"The Magician's Elephant" Review: An Elephant-Sized Misfire for Netflix

Chatbots and algorithmically created art are the hot topics of the day, so it feels only natural that Netflix's latest animated film would feel like its been created by a computer system thats been fed every child film since 1998. The Magician's Elephant isn't all bad, but its reliance on platitudinous messaging about "accomplishing the impossible" deflates anything else it might have going for it, destined to evaporate from memory by the next release date.

Adapted from the novel of the same name by Kate DiCamillo, The Magician's Elephant is part wish-fulfillment, part post-War reconciliation story. That description might give you the sense that the film has much more going for it than it actually does, however, as the entire film really has the same tactility of a five year old's bedtime story (it doesn't help that the animation style is cribbed from much more robust studios). Beginning with a torrent of exposition, we are told that Peter (Noah Jupe), is an orphan being raised by a grizzly war veteran by the name of Vilna (Mandy Patinkin, in a distinctly thick and completely unjustified Russian dialect). The two live in the fictional country of Baltese, which was, at one point, the kind of mystical town where everyone had some level of magical ability. But, as the narrator tells us, (Natasia Demtriou, who also plays the mysterious fortune teller), the "Great Foreign War" cast a permanent wet blanket over the town's majesty.

Peter has grown up believing that his parents and younger sister, Adel (Pixie Davies) all died in said Great Foreign War, but one day, by happenstance, he meets the fortune teller in a big bright red tent in the middle of the town square, who tells him that his sister is indeed, alive. In order to track her down, the fortune teller ominously tells Peter to "follow the elephant," which immediately elicits consternation and disbelief. "There aren't any elephants!" Peter exclaims, as does his foster father Vilna, who insists the boy stop believing in impossible things in favor of becoming a soldier. The next day, a traveling magician (Benedict Wong) attempts to perform for the town, but his poor skills accidentally summons a massive elephant from the sky. Peter believes the animal to be proof positive of his sister's existence, and decides to win the elephant from captivity. In order to do so, he is tasked with completing "three impossible tasks" set forth by Baltese's childish king (Aasif Mandvi) who is only motivated by the petulant desire for constant entertainment. With the encouragement of his downstairs neighbor (Brian Tyree Henry), Peter agrees to the tasks, which turn out to be not so much impossible as mildly inconvenient, and, well, you can figure out the rest.

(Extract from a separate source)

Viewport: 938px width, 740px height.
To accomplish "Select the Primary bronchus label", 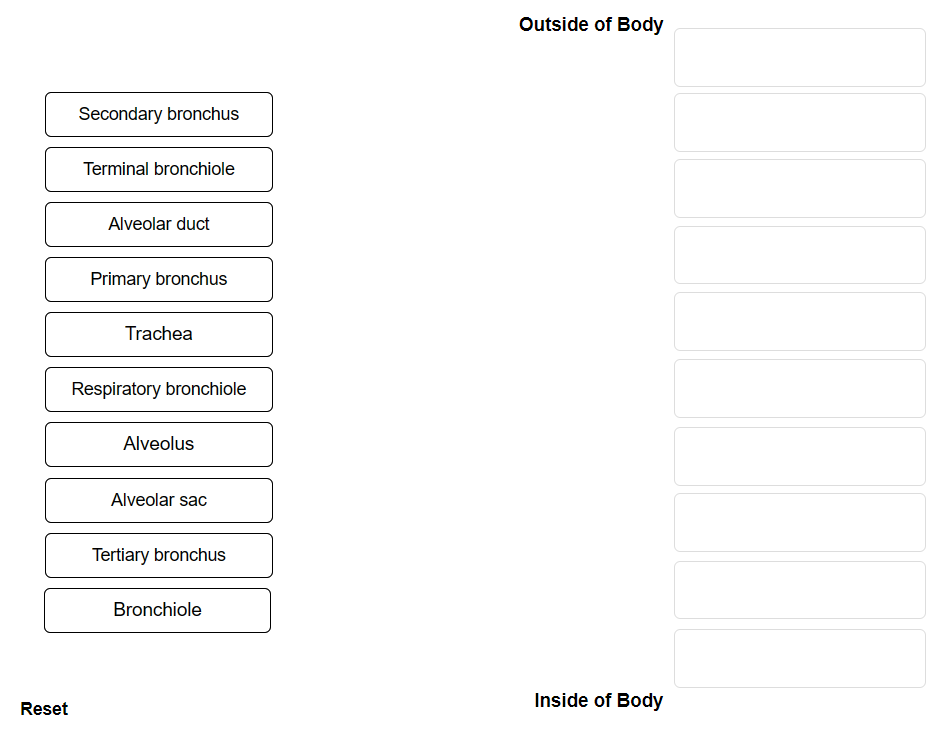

The Magician's Elephant is not a complicated film, and its obvious didacticism is, on some level, expected. This is a children's film, and, to that end, there is a solid commitment to lean storytelling and an admirable diversity amongst the talented voice cast. It seems strange, then, that Wong and Maandvi's characters are both drawn with White avatars, considering the actors are Asian and Indian, respectively, which really kneecap other, better representations like interracial coupling. But the bigger flaw of the film is embedded in its very DNA. The Magician's Daughter wants you to take away a message of defying the odds, but what is impossible about defeating a burly soldier with a fairy tale book or using a parachute to jump from a rooftop, or making a traumatized countess (Kirby Howell-Baptiste) laugh? The longer the film harps on such platitudes of beating the odds, the more it feels mired in mediocrity. Because magic is impossible and so is the revivification of dead relatives. If the message is that believing is enough to get you to accomplish a task like finding a map, then most of it feels like sloppy writing and not genuine uplift. Ultimately the film eschews the book's more harrowing and interesting plot point of post-war familial reconciliation for one about the vague accomplishment of erstwhile "impossible" things, but the decision to do so doesn't endear it to younger audiences so much as patronize them.